Questo sentimento di indignazione, di anticonformismo, non si limita alla musica popolare. Tornando alla letteratura e al nostro secolo, in un libro uscito alla fine dello scorso anno, (Qualcuno dovrà pagare per questo, Editora Faria e Silva, 2020), lo scrittore Luís Pimentel assembla un romanzo frammentato, con elementi di cronaca e finzione, che risale alla tragedia della violenza della polizia e della milizia a Rio de Janeiro. Concentrandosi sullo strato più calpestato della popolazione, Pimentel disegna piccoli ritratti di persone destinate alla miseria e all'anonimato, qui riscattate dall'arte. A volte si riferisce a João Antônio, a volte a Rubem Fonseca (il titolo non è un ricordo del libro Oh Cobrador?), ma con una sua dizione, dove la forza documentaristica di alcuni episodi non diminuisce la portata poetico-romantica di altri. E molte volte queste visioni si mescolano, come accade nelle opere dei grandi maestri.

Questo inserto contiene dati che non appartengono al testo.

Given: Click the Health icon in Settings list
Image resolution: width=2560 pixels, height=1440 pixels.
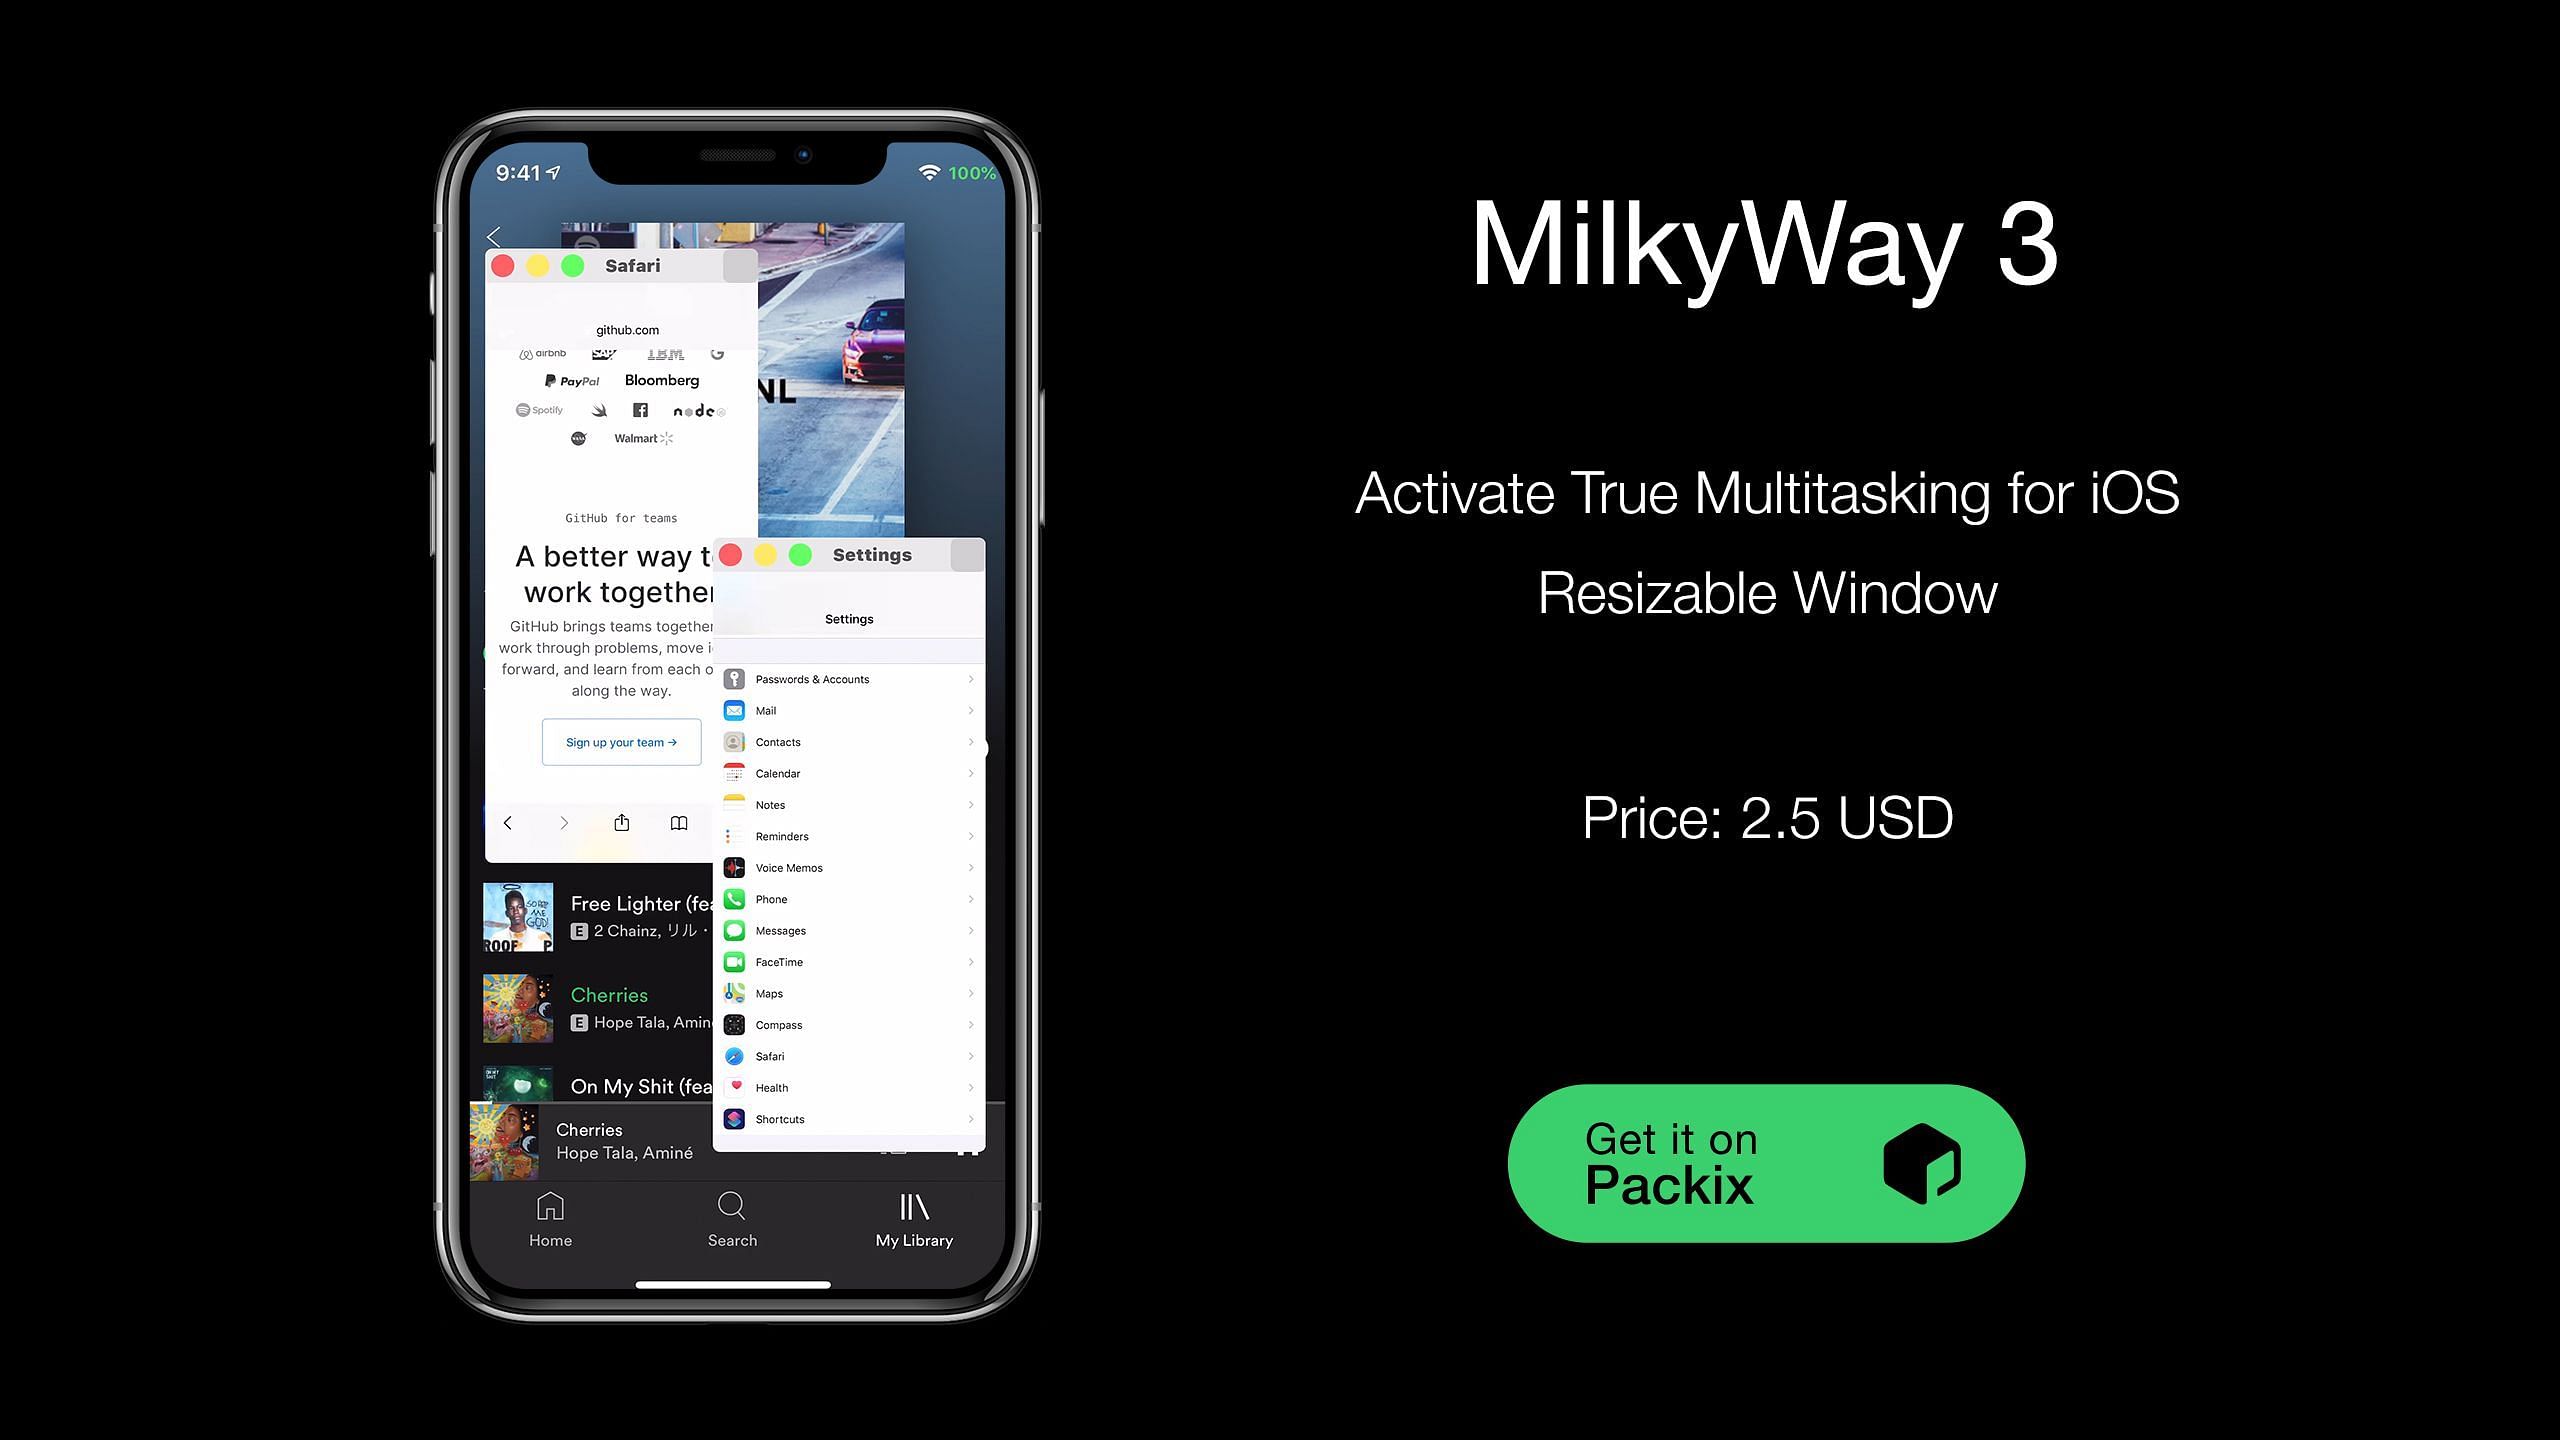Looking at the screenshot, I should pyautogui.click(x=737, y=1087).
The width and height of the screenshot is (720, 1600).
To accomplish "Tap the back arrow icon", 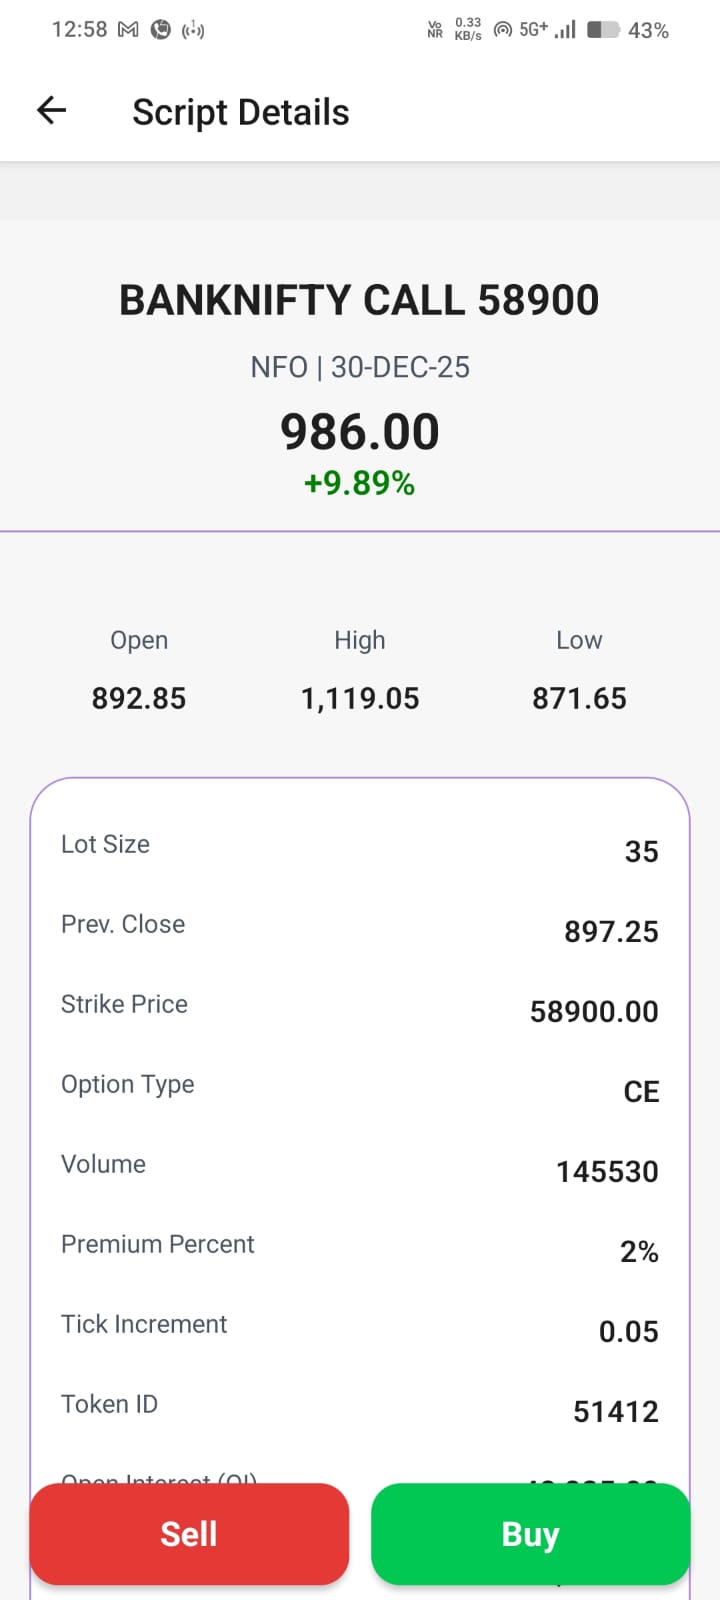I will (51, 110).
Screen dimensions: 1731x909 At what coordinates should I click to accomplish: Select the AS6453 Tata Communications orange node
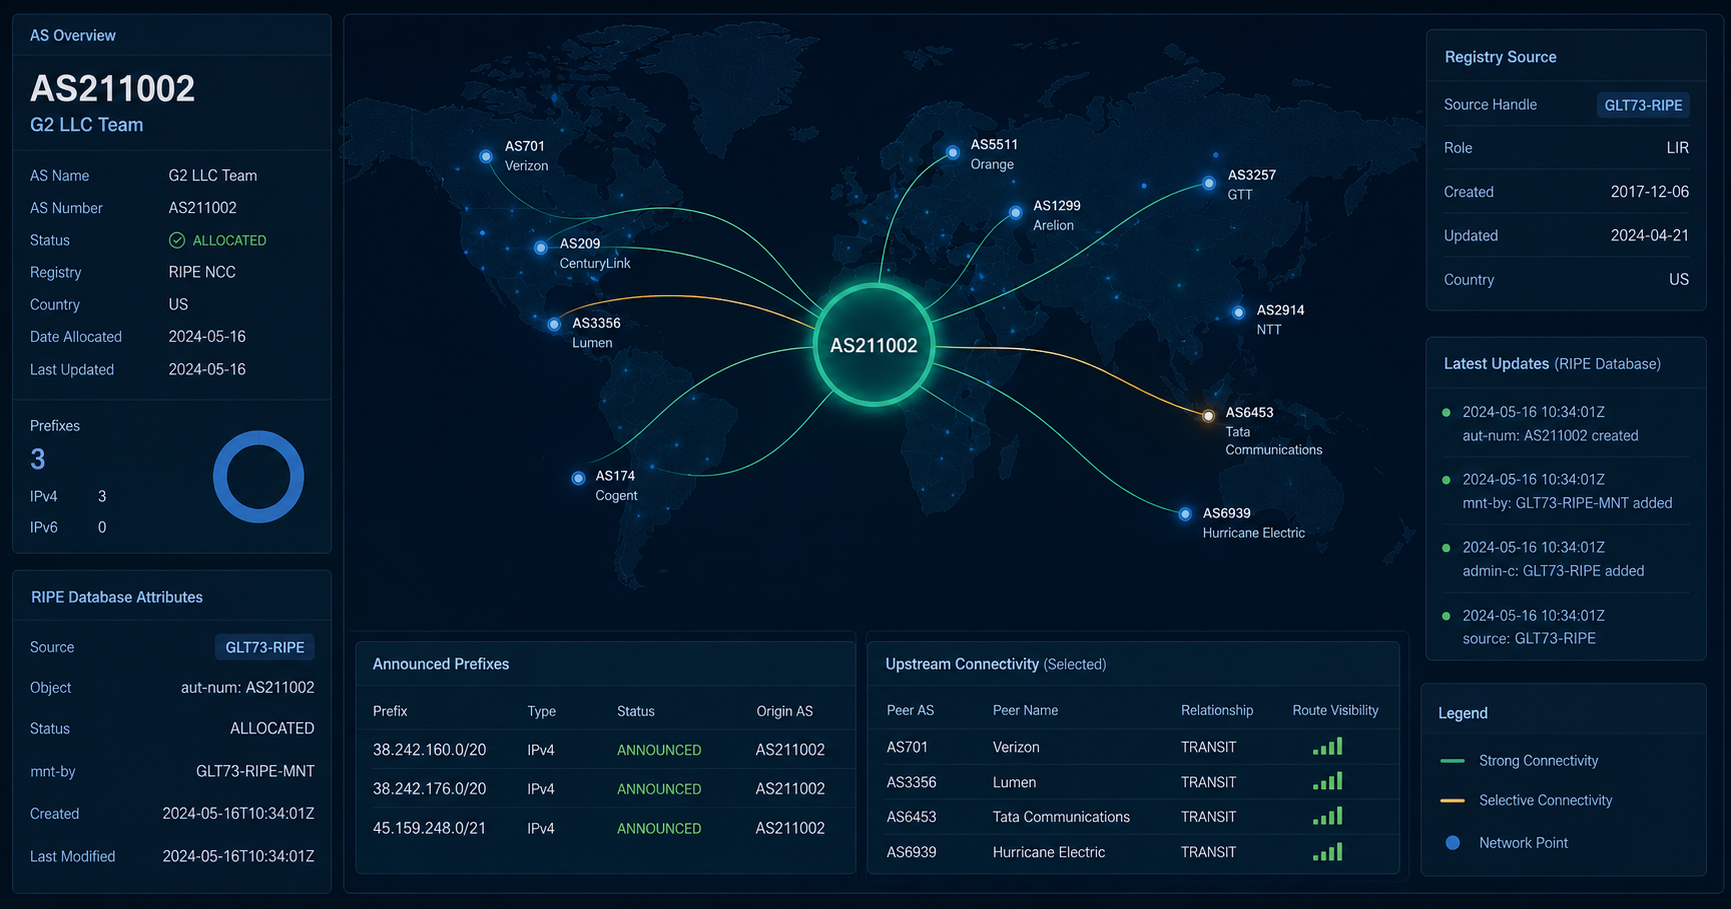point(1208,415)

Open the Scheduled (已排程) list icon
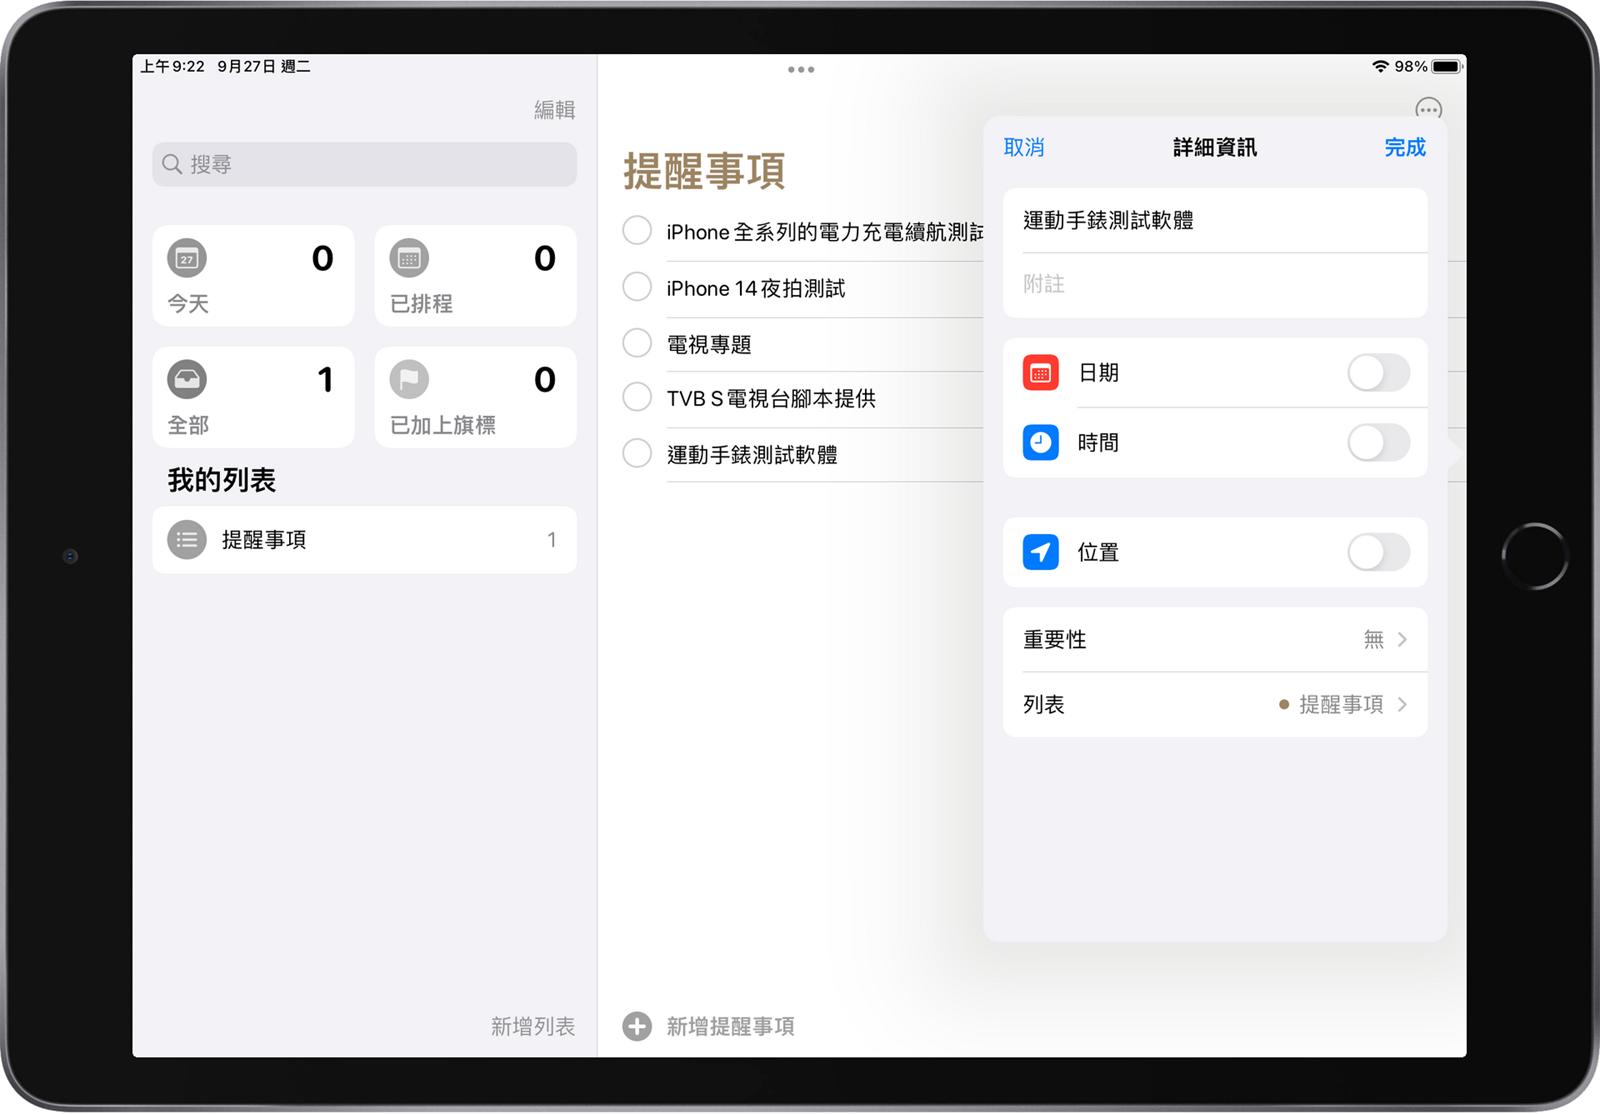coord(409,258)
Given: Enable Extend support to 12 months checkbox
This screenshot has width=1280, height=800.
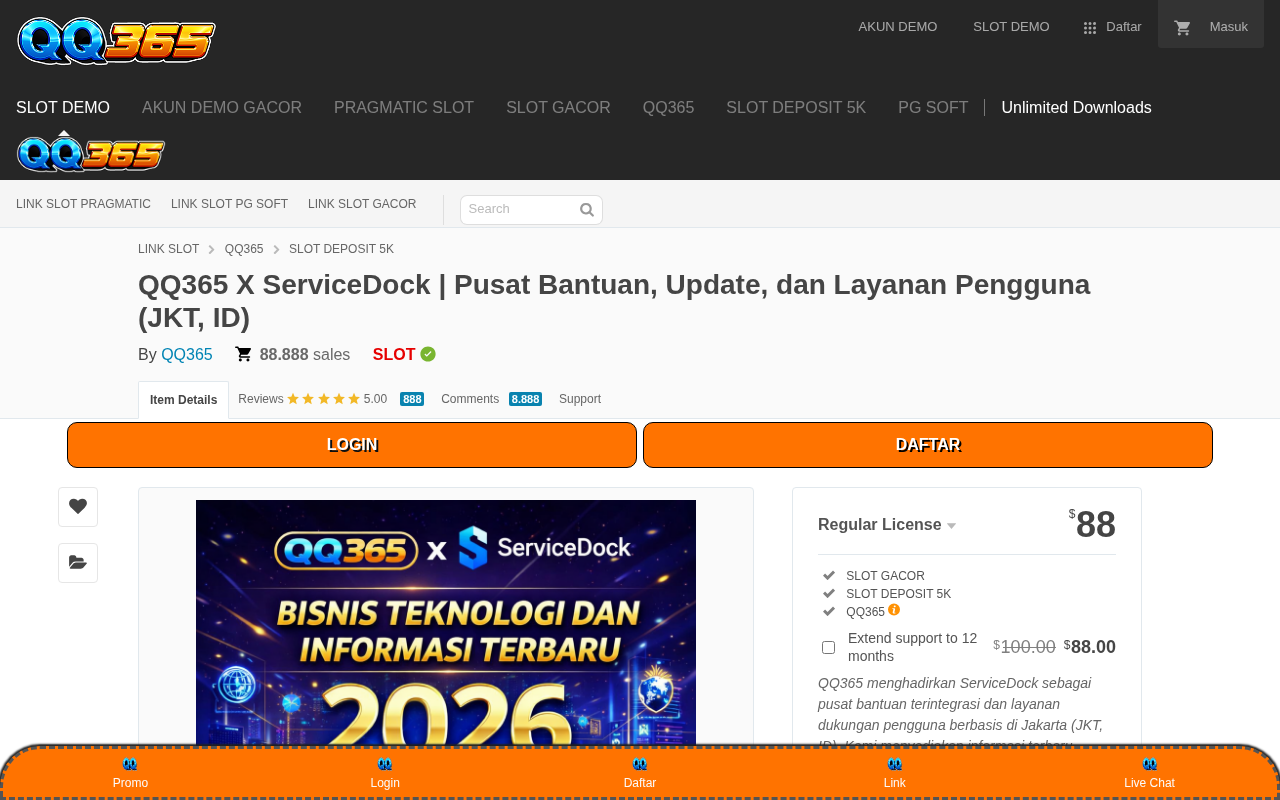Looking at the screenshot, I should (x=828, y=647).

Scrittore prolifico, con opere pubblicate in diversi generi (racconti, poesie, cronache, bambini e giovani), Pimentel incorpora in questo lavoro lo spirito di indignazione creativa di Chico César. Promuove un mix ben intessuto di impegno critico, letteratura di denuncia e narrativa consapevole, ma senza mai perdere la tenerezza. Un piccolo grande libro (118 pagine) destinato a essere un riferimento a un'epoca piena di ingiustizie, dove, nonostante tutto, la bellezza non è stata ancora sradicata.

* Daniele Brasile è uno scrittore, autore del romanzo seme di re (Penalux), sceneggiatore e regista televisivo, critico musicale e letterario.